Uma das coisas que mais afetava o Canelinha por ele ser idiota era o seu senso de compatibilidade. Ele nunca entendia quando uma coisa não era compatível com outra. Ele não conseguia ver a coerência nas situações e entender que certas ações não combinavam com determinados eventos. Isso ficou bem claro quando ele chegou atrasado num encontro da galera em uma churrascaria rodízio. Ao ser perguntado sobre o motivo do atraso, ele disse que perdeu muito tempo almoçando.
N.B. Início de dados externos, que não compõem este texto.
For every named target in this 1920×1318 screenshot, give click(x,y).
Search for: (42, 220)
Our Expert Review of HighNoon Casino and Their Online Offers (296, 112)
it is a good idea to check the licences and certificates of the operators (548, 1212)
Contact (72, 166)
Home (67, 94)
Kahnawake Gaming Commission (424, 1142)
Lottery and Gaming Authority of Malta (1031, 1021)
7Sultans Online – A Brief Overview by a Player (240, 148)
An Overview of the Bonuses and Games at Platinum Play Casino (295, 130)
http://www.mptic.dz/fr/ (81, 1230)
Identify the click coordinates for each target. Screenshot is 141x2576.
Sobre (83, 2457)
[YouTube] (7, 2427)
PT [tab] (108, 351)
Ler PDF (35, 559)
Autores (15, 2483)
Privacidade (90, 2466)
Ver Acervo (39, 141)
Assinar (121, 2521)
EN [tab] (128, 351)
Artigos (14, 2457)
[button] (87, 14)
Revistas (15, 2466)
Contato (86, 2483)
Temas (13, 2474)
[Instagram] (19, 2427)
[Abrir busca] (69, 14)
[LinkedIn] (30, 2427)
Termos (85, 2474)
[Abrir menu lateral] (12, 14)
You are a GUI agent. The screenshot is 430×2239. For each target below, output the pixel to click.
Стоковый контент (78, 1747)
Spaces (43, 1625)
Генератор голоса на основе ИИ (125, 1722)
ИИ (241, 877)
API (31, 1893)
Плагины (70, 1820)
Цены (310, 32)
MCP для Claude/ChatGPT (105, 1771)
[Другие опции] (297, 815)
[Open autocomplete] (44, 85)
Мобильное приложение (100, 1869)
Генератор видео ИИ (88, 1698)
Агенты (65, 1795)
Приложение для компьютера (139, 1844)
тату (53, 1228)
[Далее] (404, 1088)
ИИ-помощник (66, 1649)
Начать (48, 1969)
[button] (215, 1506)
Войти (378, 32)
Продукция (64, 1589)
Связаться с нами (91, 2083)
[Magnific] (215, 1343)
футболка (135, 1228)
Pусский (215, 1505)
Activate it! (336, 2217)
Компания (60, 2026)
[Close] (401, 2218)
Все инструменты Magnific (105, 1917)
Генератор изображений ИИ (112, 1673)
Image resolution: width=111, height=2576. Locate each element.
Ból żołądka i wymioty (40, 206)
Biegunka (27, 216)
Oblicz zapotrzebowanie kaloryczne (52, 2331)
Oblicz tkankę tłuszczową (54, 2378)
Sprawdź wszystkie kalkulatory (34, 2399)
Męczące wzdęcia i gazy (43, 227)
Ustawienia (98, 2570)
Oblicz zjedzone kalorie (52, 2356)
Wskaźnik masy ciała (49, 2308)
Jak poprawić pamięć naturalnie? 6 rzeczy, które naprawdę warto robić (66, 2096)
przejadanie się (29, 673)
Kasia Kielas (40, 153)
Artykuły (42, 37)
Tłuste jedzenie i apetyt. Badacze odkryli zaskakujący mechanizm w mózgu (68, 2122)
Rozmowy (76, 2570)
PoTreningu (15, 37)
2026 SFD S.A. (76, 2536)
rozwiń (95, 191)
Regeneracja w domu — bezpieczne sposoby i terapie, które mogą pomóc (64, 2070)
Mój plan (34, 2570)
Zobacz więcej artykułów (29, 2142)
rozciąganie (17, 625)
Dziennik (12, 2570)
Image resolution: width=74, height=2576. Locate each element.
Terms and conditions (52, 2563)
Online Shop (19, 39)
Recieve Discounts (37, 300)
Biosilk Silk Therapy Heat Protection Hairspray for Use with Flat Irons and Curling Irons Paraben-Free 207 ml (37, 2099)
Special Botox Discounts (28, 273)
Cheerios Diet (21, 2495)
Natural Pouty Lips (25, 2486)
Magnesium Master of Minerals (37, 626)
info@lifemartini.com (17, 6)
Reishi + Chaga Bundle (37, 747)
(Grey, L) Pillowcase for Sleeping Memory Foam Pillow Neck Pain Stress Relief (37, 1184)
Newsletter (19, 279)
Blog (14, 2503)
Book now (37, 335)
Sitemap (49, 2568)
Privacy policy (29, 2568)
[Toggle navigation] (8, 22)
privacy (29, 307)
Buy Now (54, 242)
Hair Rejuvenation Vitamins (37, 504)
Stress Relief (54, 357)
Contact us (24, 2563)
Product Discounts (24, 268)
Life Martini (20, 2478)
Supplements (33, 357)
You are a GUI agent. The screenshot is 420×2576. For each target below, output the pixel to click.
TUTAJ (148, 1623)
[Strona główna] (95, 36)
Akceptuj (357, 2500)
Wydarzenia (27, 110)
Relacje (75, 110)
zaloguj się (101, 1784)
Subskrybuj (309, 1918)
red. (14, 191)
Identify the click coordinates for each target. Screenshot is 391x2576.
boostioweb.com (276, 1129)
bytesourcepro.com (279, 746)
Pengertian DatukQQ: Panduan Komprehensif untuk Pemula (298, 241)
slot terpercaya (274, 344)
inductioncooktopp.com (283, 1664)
Com quase vinte e cinco anos, Canelinha resolveu se aventurar na carreira de pintor. Antes fosse pintando casas, apartamentos e fachadas. Não, ele queria ser pintor artístico e expressar seus sentimentos em telas, quadros e painéis. Ele, de fato, tinha certo talento para o desenho. Infelizmente, não era isso que ele queria. Canelinha queria inovar. Pretendia lançar um novo estilo de pintura. Dizia que se sentia muito atraído pelo estilo de Polok, mas não pretendia imitá-lo. Não queria jogar tinta direto do balde na tela ou respingar a tinta a partir dos pinceis. Canelinha queria inventar a técnica da pintura por arremesso. Ela seria feita com objetos mergulhados na tinta que depois seriam arremessados na tela formando então a arte. Na quarta tela ele desistiu, pois tinha constatado que usar pedras portuguesas não seria uma boa ideia.
Com tantos anos sendo idiota, e mesmo sem saber disso, Canelinha foi ficando com a autoestima abalada. Estava já em um patamar que fazia a carência de outrora por uma risada com identidade parecer uma frescura. E era, né? Ele tinha uma necessidade de se sentir parte das coisas que aconteciam ao seu redor. A falta de histórias significativas em sua vida e experiências marcantes, fez com que ele começasse a desenvolver um cacoete mentiroso. As pessoas contavam um episódio de suas vidas e ele concordava dizendo “Sei bem como é. Passei por isso recentemente e senti na pele.”. Certo dia, a galera estava reunida na casa do Zeca. Quando Canelinha chegou, o Mauricinho estava contando uma história. Todos o ouviam atentamente. Calejado pelo lamentável episódio lá na adolescência, Canelinha esperou o fim da história e a reação do pessoal para, enfim, se aproximar. Quando ele terminou, ninguém riu. Canelinha então percebeu que não era piada e entrou na roda de amigos dizendo seu cacoete mentiroso. O grupo espantado olhou para ele que, antes que pudesse dizer algo, foi questionado pelo próprio Mauricinho como era possível. Canelinha persistiu dizendo que tinha acontecido de verdade com ele. Mauricinho então rebateu “Como aconteceu com você se estou contando que a minha avó acabou de perder a luta contra o câncer essa semana?”.
Pois bem, como dizia, sou da filosofia que se falarmos mal de uma pessoa na ausência dela, não existe coisa alguma de errado. Portanto, vou aproveitar que o Canelinha não está por aqui para dizer uma coisa sobre ele. Eu posso até estar enganado, mas acho que ele nunca gostou da avó do Mauricinho.